Б пути со мною ничего не случилось. Впрочем я всю дорогу так мечтал о Флоренции, что едва замечал, что встречалось моей одноколке. Конечно, кроме хозяйских наставлений я не упустил случая расспросить накануне старого приказчика, который мне порассказал кое-что и другое о большом городе, где по-видимому меня ждали не только визиты к заказчикам, но и новые знакомства, кофейни, ресторации, театры и дамы получше пистойских. Мечты именно о этих неиспытанных ещё удовольствиях и занимали мою голову, едва оставляя мне достаточно сообразительности, чтобы припомнить, налево, или направо нужно было, но словам хозяина, поворотить мне мою соловую кобылу,
Гостиница, указанная мне хозяином, находилась за С. Кроче, так что мне пришлось проехать почти весь город. Боже мой, какое великолепие! Вероятно, был час прогулок, так как все улицы были наполнены каретами, всадниками и нарядными пешеходами. Лорнеты господ так и сверкали, ленты и вуали дам развевались, собаки шныряли под ногами, хлопали бичи и табакерки, пыль пахла духами и скошенной травой, стрижи, как угорелые, носились над самыми головами и высоко на горе звонили колокола. На перекрёстке моя одноколка остановилась, так как лошадь, испугавшись внезапно раскрытого розового высокого зонтика, против ожидания не понесла, а наоборот остановилась и не хотела идти ни направо, ни налево, ни вперёд, ни назад, не обращая внимания на все мои понукания, словно Валаамова ослица. Я сам растерялся ни меньше своей кобылы и хлестал её изо всей мочи, смотря только на её соловый круп и хвост, которым она взмахивала при каждом ударе. Я не замечал некоторое время ничего, не слышал ни ругани, ни смеха, как вдруг меня привёл в чувство нежный женский голос, который произнёс: „Вы совсем убьёте ваше животное, нет большой чести соперничать в упрямстве с лошадью.

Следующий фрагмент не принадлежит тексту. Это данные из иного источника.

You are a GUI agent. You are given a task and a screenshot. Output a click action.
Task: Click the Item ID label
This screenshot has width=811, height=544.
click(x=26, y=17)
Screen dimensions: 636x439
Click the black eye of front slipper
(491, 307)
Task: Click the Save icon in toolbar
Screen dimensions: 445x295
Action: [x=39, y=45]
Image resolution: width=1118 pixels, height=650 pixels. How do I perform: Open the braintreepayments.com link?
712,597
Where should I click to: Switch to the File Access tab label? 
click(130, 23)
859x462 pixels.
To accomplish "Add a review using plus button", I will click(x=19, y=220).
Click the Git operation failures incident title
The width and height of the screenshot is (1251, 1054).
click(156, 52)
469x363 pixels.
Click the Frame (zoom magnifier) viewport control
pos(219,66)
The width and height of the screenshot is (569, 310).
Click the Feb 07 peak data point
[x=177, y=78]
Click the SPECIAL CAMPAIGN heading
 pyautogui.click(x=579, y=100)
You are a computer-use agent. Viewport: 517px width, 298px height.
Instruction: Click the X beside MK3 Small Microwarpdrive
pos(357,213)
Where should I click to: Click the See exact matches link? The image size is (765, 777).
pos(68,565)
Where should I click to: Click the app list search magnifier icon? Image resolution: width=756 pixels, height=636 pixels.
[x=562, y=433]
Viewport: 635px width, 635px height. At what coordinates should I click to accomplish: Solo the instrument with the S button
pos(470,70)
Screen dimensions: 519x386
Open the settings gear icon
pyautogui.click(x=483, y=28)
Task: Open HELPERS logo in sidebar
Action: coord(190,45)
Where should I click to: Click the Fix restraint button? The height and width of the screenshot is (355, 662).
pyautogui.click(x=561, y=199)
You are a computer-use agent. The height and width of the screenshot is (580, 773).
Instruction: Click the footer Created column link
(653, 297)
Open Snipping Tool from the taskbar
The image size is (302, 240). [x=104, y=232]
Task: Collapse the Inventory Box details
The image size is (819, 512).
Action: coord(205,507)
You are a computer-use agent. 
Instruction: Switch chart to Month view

Это говорила как раз та самая дама, зонтика которой испугалась моя лошадь. Я пробормотал извинение и готов был провалиться вместе со своей одноколкой, так мне стало стыдно и своего костюма, и поведения и норова моей кобылы. Дама с розовым зонтиком, казалось, не была рассержена, что, впрочем заметил я и но её голосу, насмешливому, но отнюдь не сердитому. Кроме того она была необыкновенно красива в высокой шляпе кораблём и с мушкой у левой брови. Не знаю, зачем я раскланялся с нею и сейчас же отвёл глаза. По другую сторону моей одноколки стоял молодой человек, смотревший так, будто он хотел заговорить. Почти сейчас же он ото и сделал.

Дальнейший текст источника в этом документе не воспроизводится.